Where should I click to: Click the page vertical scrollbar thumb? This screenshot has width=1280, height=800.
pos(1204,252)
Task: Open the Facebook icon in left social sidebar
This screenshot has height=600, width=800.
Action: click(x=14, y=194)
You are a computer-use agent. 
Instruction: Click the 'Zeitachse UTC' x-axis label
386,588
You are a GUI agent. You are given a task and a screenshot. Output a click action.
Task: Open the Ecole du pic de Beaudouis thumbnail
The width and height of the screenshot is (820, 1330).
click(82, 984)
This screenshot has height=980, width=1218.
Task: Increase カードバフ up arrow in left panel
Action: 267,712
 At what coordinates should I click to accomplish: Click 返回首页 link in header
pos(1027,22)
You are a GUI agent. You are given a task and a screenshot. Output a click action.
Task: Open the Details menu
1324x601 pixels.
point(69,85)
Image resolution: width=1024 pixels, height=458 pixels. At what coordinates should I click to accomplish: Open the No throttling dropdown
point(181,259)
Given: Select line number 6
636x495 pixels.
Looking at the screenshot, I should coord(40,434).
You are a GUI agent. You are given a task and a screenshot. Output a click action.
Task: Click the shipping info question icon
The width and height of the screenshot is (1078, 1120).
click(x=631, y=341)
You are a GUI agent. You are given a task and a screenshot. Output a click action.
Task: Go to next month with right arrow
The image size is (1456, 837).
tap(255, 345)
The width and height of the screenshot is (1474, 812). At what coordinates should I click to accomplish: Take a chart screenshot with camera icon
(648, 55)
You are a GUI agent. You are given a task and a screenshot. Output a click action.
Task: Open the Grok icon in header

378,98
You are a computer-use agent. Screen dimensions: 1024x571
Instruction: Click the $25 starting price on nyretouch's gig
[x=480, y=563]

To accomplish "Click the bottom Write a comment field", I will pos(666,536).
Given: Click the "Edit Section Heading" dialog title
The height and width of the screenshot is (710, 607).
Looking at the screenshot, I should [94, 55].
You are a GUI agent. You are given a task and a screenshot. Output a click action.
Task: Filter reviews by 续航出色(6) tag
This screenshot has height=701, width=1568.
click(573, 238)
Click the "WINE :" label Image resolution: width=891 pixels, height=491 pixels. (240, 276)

........

-- WHAT IS BEING ASKED --
Find each line in the rows above that contains the string "icon", and copy those lines in full. Case counts.

-- RESULT --
Task: Open the Facebook icon in left social sidebar
Task: Click the shipping info question icon
The width and height of the screenshot is (1474, 812). At what coordinates should I click to accomplish: Take a chart screenshot with camera icon
Task: Open the Grok icon in header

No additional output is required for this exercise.